**MATERIAL FOR THIS TASK**
#####
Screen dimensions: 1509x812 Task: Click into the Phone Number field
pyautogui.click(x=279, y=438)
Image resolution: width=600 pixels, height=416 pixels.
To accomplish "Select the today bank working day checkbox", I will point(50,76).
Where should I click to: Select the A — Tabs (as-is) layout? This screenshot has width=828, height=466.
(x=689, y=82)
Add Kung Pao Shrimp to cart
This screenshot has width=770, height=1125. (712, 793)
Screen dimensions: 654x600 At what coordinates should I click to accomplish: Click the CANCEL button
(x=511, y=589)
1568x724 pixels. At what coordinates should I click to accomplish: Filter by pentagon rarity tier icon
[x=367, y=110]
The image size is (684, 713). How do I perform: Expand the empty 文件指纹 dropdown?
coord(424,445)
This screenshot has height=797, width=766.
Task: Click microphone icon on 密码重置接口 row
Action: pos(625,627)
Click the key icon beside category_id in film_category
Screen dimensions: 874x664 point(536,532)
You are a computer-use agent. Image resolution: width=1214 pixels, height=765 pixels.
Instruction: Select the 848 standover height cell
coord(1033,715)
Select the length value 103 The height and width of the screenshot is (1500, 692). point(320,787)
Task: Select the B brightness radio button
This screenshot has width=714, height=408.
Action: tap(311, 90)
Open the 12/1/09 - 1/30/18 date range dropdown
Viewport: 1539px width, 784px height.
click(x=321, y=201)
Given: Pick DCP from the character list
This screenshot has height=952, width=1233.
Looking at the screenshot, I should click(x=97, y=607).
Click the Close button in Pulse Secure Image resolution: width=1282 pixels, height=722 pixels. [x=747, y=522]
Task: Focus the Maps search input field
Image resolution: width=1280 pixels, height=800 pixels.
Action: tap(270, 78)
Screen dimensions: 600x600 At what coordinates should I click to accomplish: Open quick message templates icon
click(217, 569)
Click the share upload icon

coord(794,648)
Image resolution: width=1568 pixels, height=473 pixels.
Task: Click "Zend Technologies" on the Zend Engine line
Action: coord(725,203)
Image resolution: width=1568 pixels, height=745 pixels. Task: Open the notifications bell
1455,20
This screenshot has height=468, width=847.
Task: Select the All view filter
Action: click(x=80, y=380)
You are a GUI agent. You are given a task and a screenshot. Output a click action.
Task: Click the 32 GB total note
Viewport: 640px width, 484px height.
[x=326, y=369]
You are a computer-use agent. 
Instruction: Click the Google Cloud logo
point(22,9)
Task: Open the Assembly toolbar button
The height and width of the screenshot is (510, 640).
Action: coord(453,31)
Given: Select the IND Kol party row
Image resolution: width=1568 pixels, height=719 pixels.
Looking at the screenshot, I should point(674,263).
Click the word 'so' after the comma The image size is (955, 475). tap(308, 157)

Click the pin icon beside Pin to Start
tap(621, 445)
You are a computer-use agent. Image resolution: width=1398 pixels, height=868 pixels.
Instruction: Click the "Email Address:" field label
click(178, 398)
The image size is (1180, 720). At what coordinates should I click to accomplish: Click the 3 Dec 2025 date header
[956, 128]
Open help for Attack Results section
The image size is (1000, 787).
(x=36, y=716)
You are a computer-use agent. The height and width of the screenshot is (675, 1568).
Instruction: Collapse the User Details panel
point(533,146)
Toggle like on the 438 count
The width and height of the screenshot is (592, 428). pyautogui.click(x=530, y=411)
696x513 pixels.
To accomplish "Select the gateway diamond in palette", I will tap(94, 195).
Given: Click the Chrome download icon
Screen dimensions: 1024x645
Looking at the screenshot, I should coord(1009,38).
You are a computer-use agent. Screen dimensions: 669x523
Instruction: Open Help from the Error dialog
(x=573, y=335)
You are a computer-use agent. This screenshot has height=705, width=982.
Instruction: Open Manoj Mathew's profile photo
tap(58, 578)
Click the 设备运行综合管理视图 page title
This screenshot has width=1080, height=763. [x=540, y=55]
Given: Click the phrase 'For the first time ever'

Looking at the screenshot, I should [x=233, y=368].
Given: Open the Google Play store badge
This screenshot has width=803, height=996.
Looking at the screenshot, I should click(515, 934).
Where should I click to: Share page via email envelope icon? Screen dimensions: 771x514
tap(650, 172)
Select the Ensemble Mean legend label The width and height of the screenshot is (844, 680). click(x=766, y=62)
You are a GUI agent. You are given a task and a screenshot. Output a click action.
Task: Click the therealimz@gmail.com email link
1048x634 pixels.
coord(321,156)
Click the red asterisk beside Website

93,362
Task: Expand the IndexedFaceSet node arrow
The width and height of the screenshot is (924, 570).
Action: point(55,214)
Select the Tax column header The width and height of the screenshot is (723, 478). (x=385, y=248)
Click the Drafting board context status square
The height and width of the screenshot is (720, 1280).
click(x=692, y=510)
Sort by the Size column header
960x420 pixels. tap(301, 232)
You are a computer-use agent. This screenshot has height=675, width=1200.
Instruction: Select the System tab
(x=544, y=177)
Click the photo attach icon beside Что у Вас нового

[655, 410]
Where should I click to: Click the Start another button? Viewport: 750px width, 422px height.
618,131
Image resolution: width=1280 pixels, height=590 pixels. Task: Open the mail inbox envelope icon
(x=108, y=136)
#####
**TASK STATEMENT**
From the records above, please extract every line and repeat it exactly.

**RESULT OF THIS EXERCISE**
Screen dimensions: 1509x812 Task: Click into the Phone Number field
pyautogui.click(x=279, y=438)
Image resolution: width=600 pixels, height=416 pixels.
To accomplish "Select the today bank working day checkbox", I will point(50,76).
Where should I click to: Select the A — Tabs (as-is) layout? This screenshot has width=828, height=466.
(x=689, y=82)
Add Kung Pao Shrimp to cart
This screenshot has width=770, height=1125. (712, 793)
Screen dimensions: 654x600 At what coordinates should I click to accomplish: Click the CANCEL button
(x=511, y=589)
1568x724 pixels. At what coordinates should I click to accomplish: Filter by pentagon rarity tier icon
[x=367, y=110]
The image size is (684, 713). How do I perform: Expand the empty 文件指纹 dropdown?
coord(424,445)
This screenshot has height=797, width=766.
Task: Click microphone icon on 密码重置接口 row
Action: pos(625,627)
Click the key icon beside category_id in film_category
Screen dimensions: 874x664 point(536,532)
You are a computer-use agent. Image resolution: width=1214 pixels, height=765 pixels.
Instruction: Select the 848 standover height cell
coord(1033,715)
Select the length value 103 The height and width of the screenshot is (1500, 692). point(320,787)
Task: Select the B brightness radio button
This screenshot has width=714, height=408.
Action: tap(311, 90)
Open the 12/1/09 - 1/30/18 date range dropdown
Viewport: 1539px width, 784px height.
click(x=321, y=201)
Given: Pick DCP from the character list
This screenshot has height=952, width=1233.
Looking at the screenshot, I should click(x=97, y=607).
Click the Close button in Pulse Secure Image resolution: width=1282 pixels, height=722 pixels. [x=747, y=522]
Task: Focus the Maps search input field
Image resolution: width=1280 pixels, height=800 pixels.
Action: tap(270, 78)
Screen dimensions: 600x600 At what coordinates should I click to accomplish: Open quick message templates icon
click(217, 569)
Click the share upload icon

coord(794,648)
Image resolution: width=1568 pixels, height=473 pixels.
Task: Click "Zend Technologies" on the Zend Engine line
Action: coord(725,203)
Image resolution: width=1568 pixels, height=745 pixels. Task: Open the notifications bell
1455,20
This screenshot has height=468, width=847.
Task: Select the All view filter
Action: click(x=80, y=380)
You are a GUI agent. You are given a task and a screenshot. Output a click action.
Task: Click the 32 GB total note
Viewport: 640px width, 484px height.
[x=326, y=369]
You are a computer-use agent. 
Instruction: Click the Google Cloud logo
point(22,9)
Task: Open the Assembly toolbar button
The height and width of the screenshot is (510, 640).
Action: coord(453,31)
Given: Select the IND Kol party row
Image resolution: width=1568 pixels, height=719 pixels.
Looking at the screenshot, I should point(674,263).
Click the word 'so' after the comma The image size is (955, 475). tap(308, 157)

Click the pin icon beside Pin to Start
tap(621, 445)
You are a computer-use agent. Image resolution: width=1398 pixels, height=868 pixels.
Instruction: Click the "Email Address:" field label
click(178, 398)
The image size is (1180, 720). At what coordinates should I click to accomplish: Click the 3 Dec 2025 date header
[956, 128]
Open help for Attack Results section
The image size is (1000, 787).
(x=36, y=716)
You are a computer-use agent. The height and width of the screenshot is (675, 1568).
Instruction: Collapse the User Details panel
point(533,146)
Toggle like on the 438 count
The width and height of the screenshot is (592, 428). pyautogui.click(x=530, y=411)
696x513 pixels.
To accomplish "Select the gateway diamond in palette", I will tap(94, 195).
Given: Click the Chrome download icon
Screen dimensions: 1024x645
Looking at the screenshot, I should coord(1009,38).
You are a computer-use agent. Screen dimensions: 669x523
Instruction: Open Help from the Error dialog
(x=573, y=335)
You are a computer-use agent. This screenshot has height=705, width=982.
Instruction: Open Manoj Mathew's profile photo
tap(58, 578)
Click the 设备运行综合管理视图 page title
This screenshot has width=1080, height=763. [x=540, y=55]
Given: Click the phrase 'For the first time ever'

Looking at the screenshot, I should [x=233, y=368].
Given: Open the Google Play store badge
This screenshot has width=803, height=996.
Looking at the screenshot, I should click(515, 934).
Where should I click to: Share page via email envelope icon? Screen dimensions: 771x514
tap(650, 172)
Select the Ensemble Mean legend label The width and height of the screenshot is (844, 680). click(x=766, y=62)
You are a GUI agent. You are given a task and a screenshot. Output a click action.
Task: Click the therealimz@gmail.com email link
1048x634 pixels.
coord(321,156)
Click the red asterisk beside Website

93,362
Task: Expand the IndexedFaceSet node arrow
The width and height of the screenshot is (924, 570).
Action: point(55,214)
Select the Tax column header The width and height of the screenshot is (723, 478). (x=385, y=248)
Click the Drafting board context status square
The height and width of the screenshot is (720, 1280).
click(x=692, y=510)
Sort by the Size column header
960x420 pixels. tap(301, 232)
You are a computer-use agent. This screenshot has height=675, width=1200.
Instruction: Select the System tab
(x=544, y=177)
Click the photo attach icon beside Что у Вас нового

[655, 410]
Where should I click to: Click the Start another button? Viewport: 750px width, 422px height.
618,131
Image resolution: width=1280 pixels, height=590 pixels. Task: Open the mail inbox envelope icon
(x=108, y=136)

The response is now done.